Friday, July 8, 2011

Massively parallel programming and the GPGPU

I don't often delve into the deep technicalities of programming, but I was running a model that took 4 days to finish and decided there must be a better way. The model was already optimised, running in parallel etc, so there was nothing for it but to have a go and using a graphics card to do the computation.

A quick Google suggested mixed views. Clearly in the best cases speedups of 40 or more possible, but that was after some pretty complex optimization (exactly what memory you use on the card and how you access seemed to play a big part in the gains that you get). However, 4 days was not really satisfactory.

Being a die hard .net user and not really willing to learn anything new a bit more Googling revealed a number of potential ways of automatically converting .net code to work with the graphics card. I had a look at 3 or 4 different methods and the one I chose is Cuda running on a Nvidia card (as it is by far the best supported GPGPU as far as I can tell) and Cudafy (available from http://www.hybriddsp.com/Products/CUDAfyNET.aspx (free) as it seemed the most elegant approach.

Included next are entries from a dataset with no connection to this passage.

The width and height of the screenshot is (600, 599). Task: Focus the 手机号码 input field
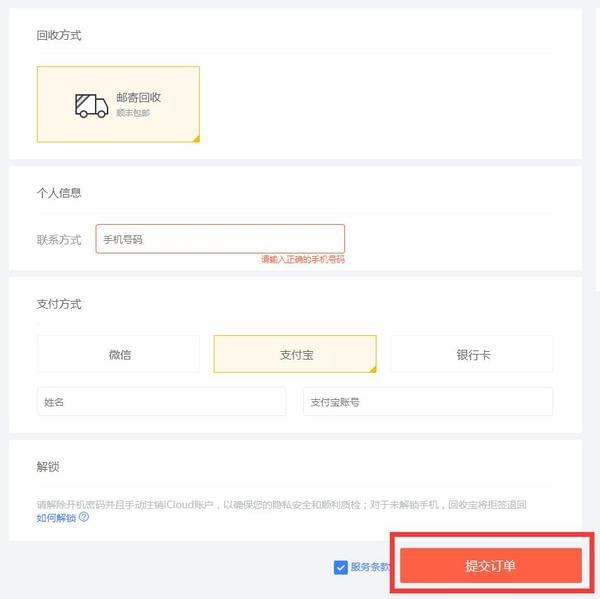pos(220,239)
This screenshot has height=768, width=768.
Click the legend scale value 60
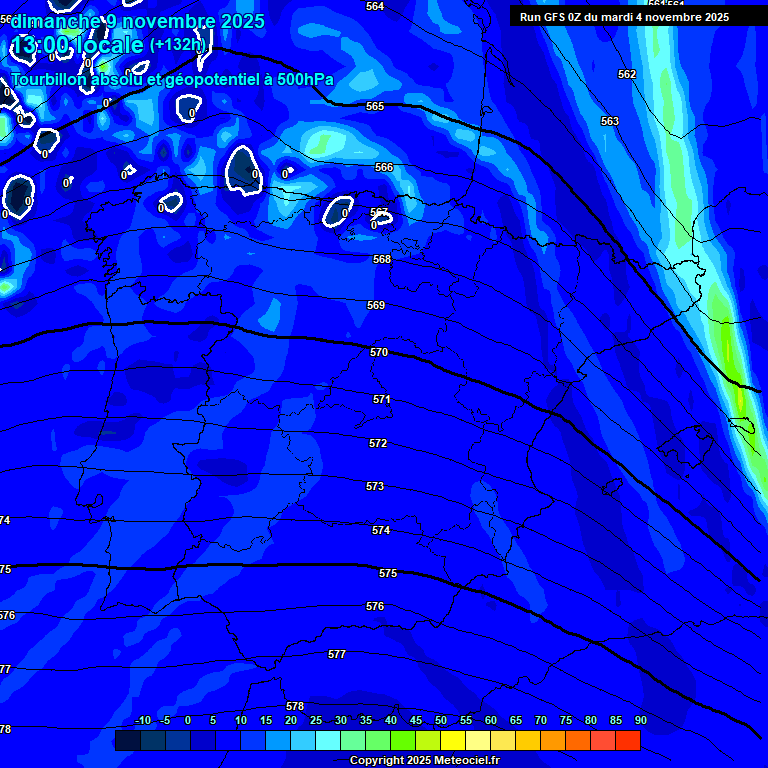click(491, 721)
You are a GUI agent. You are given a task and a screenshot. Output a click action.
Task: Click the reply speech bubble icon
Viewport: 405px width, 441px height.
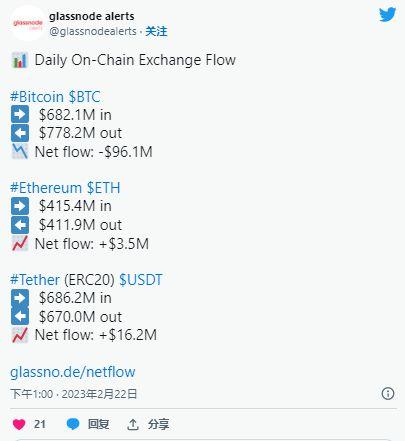73,424
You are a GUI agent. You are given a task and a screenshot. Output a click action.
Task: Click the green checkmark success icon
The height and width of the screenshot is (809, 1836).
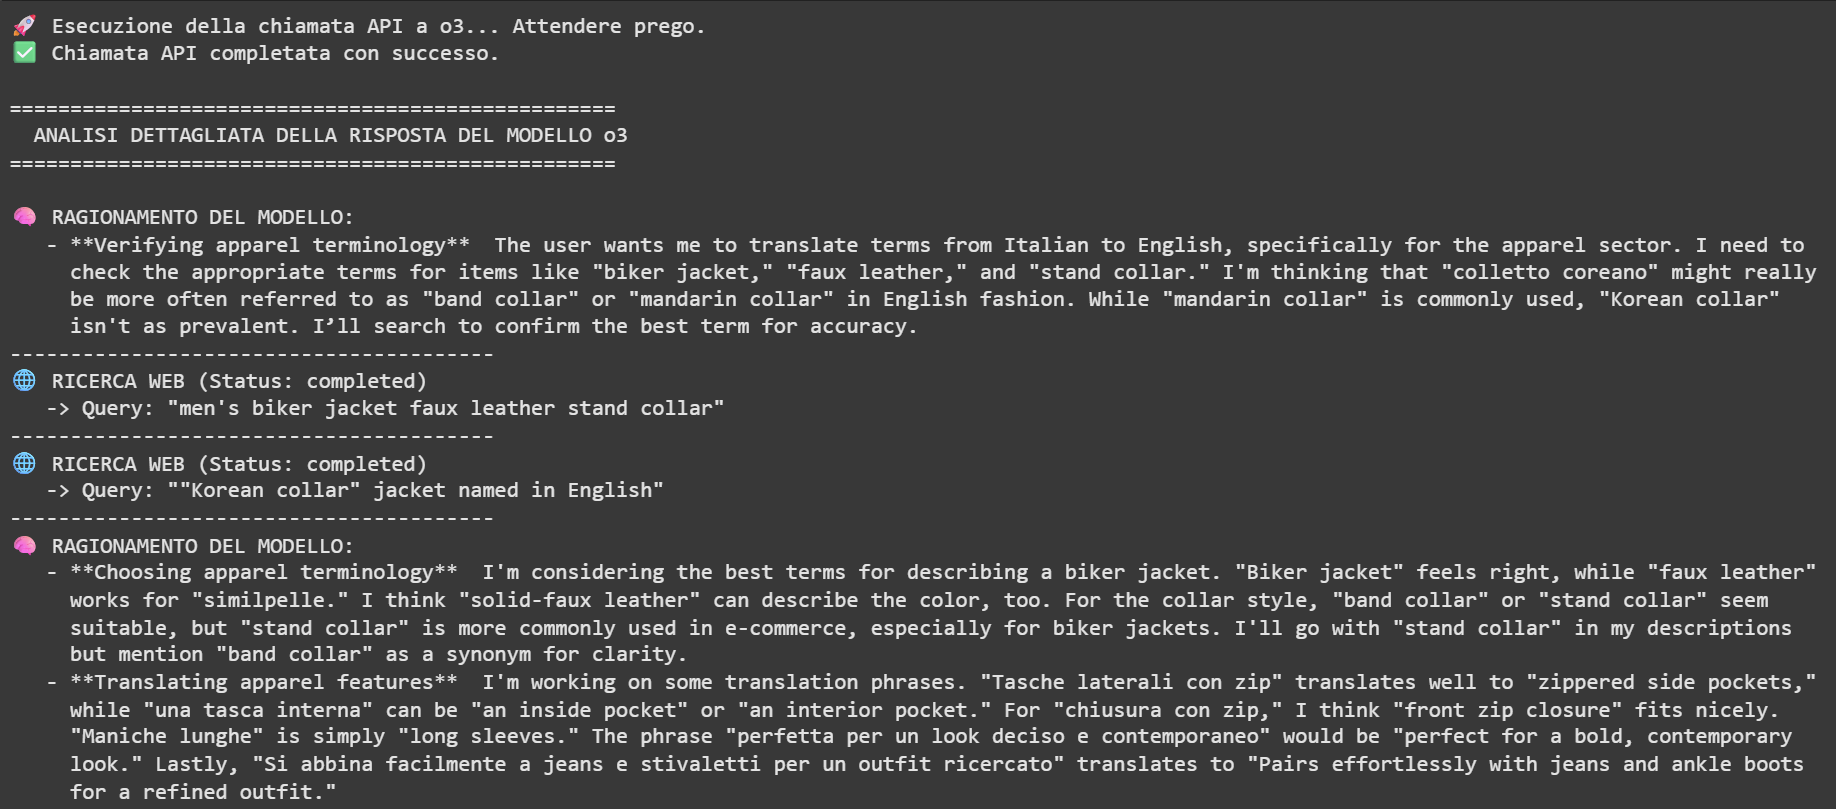pos(25,53)
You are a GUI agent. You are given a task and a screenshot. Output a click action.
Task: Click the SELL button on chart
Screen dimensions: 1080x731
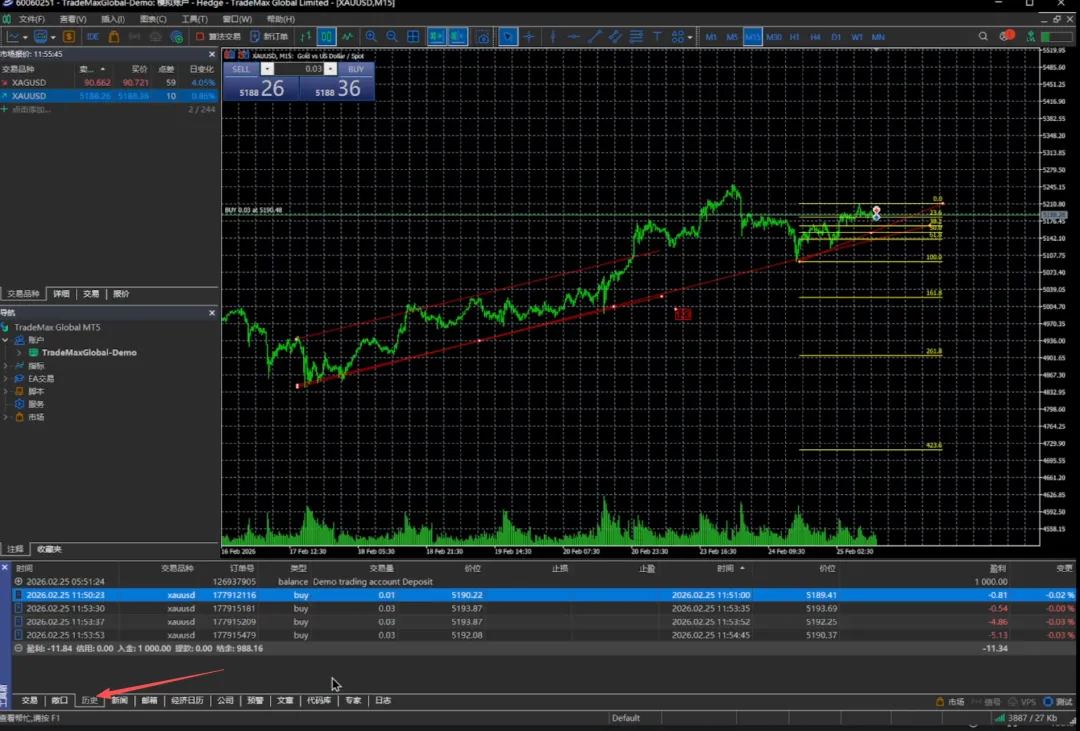(241, 69)
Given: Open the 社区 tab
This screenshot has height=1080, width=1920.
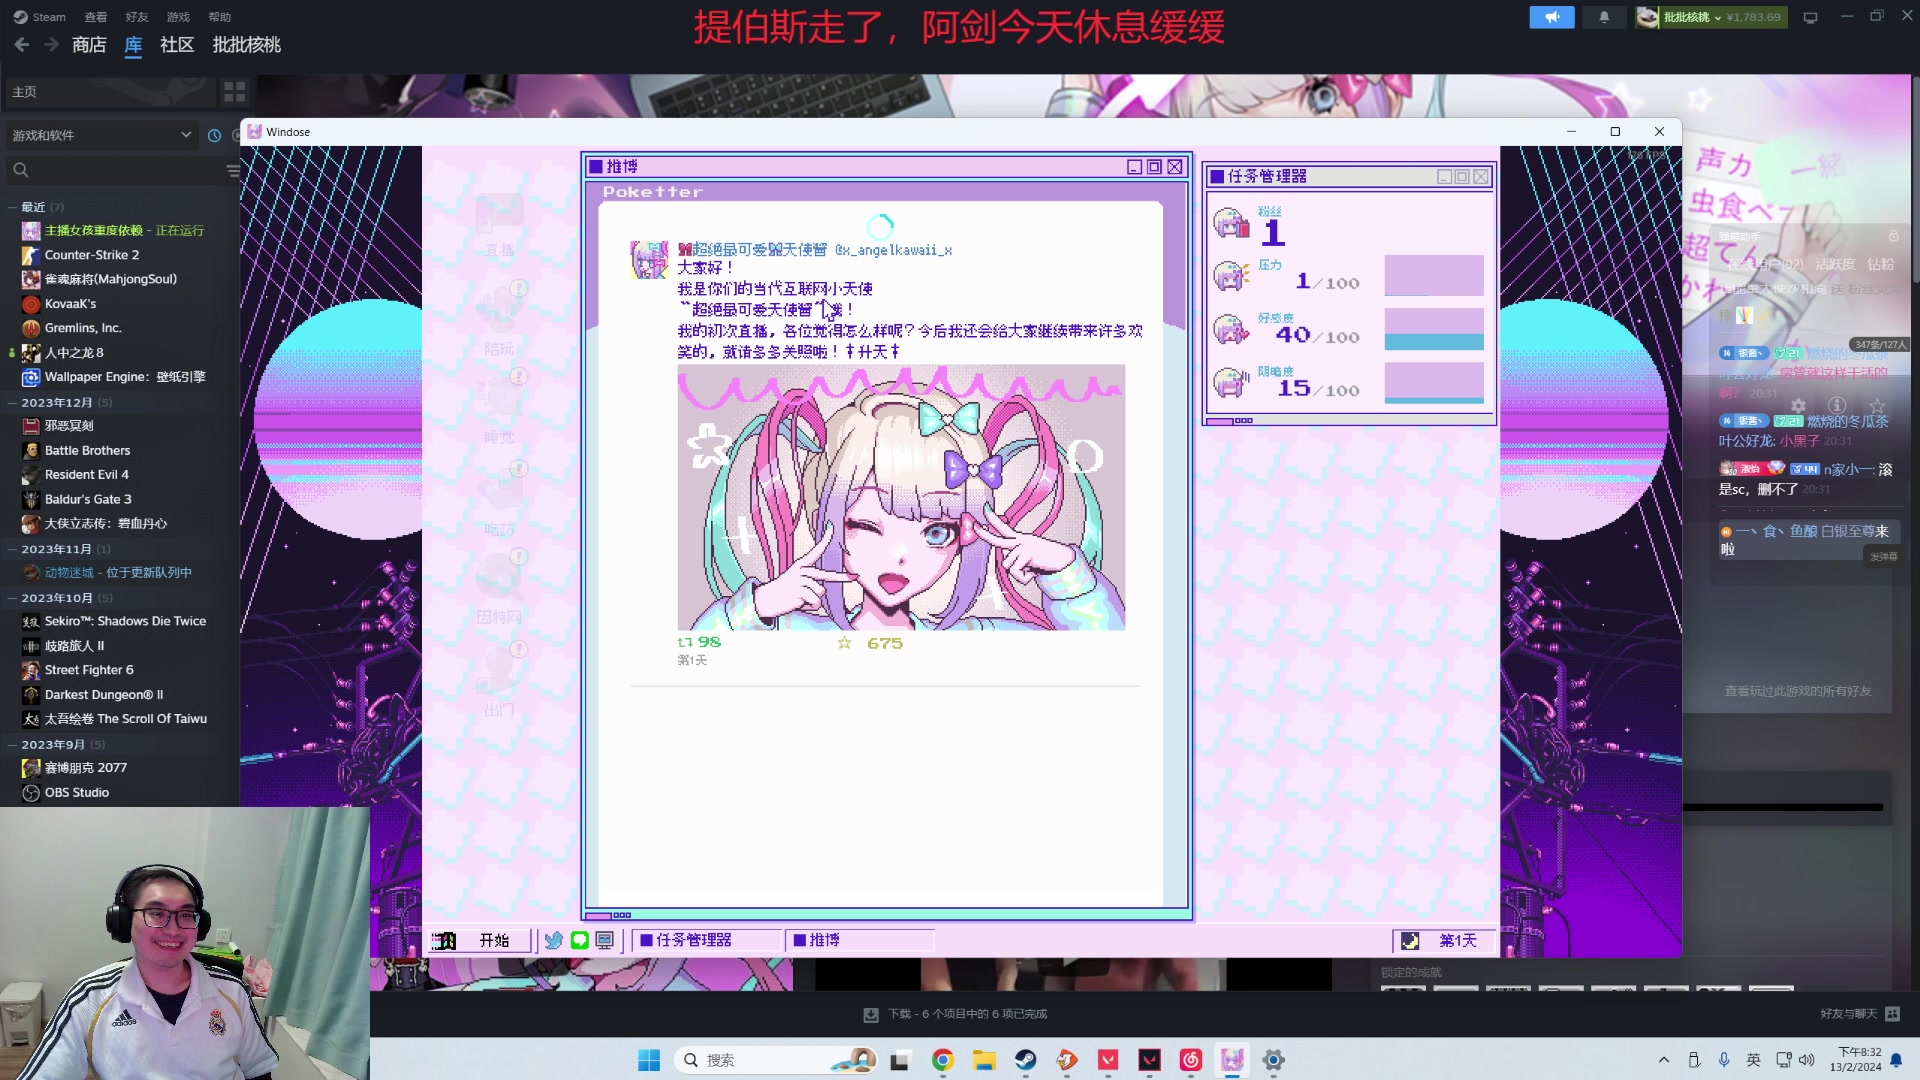Looking at the screenshot, I should (177, 45).
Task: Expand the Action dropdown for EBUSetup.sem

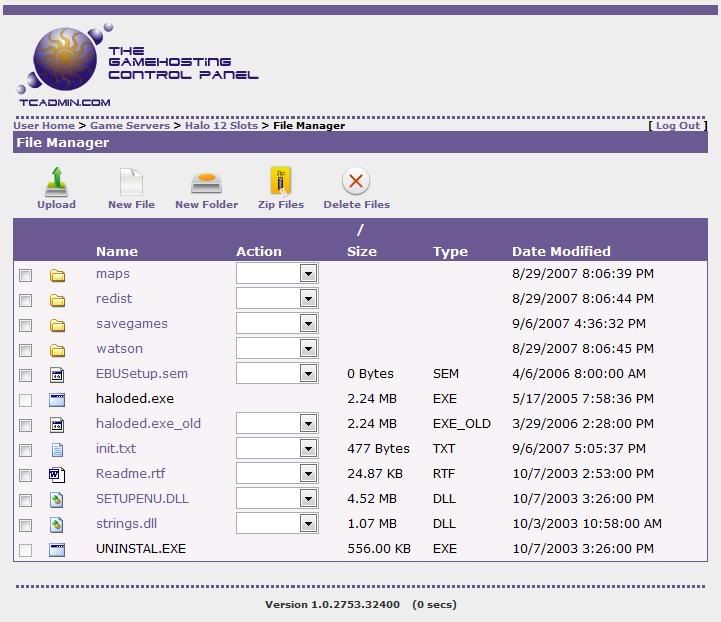Action: pyautogui.click(x=308, y=373)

The effort wasn't too bad - Cudafy automatically translates .net code into something that can run on the graphics card so all you need to do is to figure out how to get Cudafy to work. It took about a day (I'd like to see a lot more documentation) but it worked pretty much as it claimed. - various little issues, like checking for integer overflows is switched on in the Visual Studio compiler and needs to be switched off when generating the graphics code took a bit of time to uncover but now they are sorted they will remain sorted. Hats off to Hybrid for producing a very easy to use product.

Converting your code is also pretty trivial - Provided that its written to be analysed in parallel in the first place that is. You add a variable that tells the "kernel" (sub routine in more traditional language) which thread is running the kernel and what you want each thread to do and let rip. Its possible to generate millions of threads and the graphics card will schedule them all over the multiple processors that it has available (240 in my case).

The results are amazing - my out of the box conversion (no memory optimizations or anything fancy just a default translation of my code) produced about a 20 fold increase in speed over the .net version. I reckon that by being a little bit fancy you could probably double the speed on the graphics card. - a day well spent. It will definitely become my method of choice for running large models and datasets.

1 comment:

Mark said...

Very cool! Thanks for sharing your experience. I hadn't heard of Cudafy, but will definitely check it out.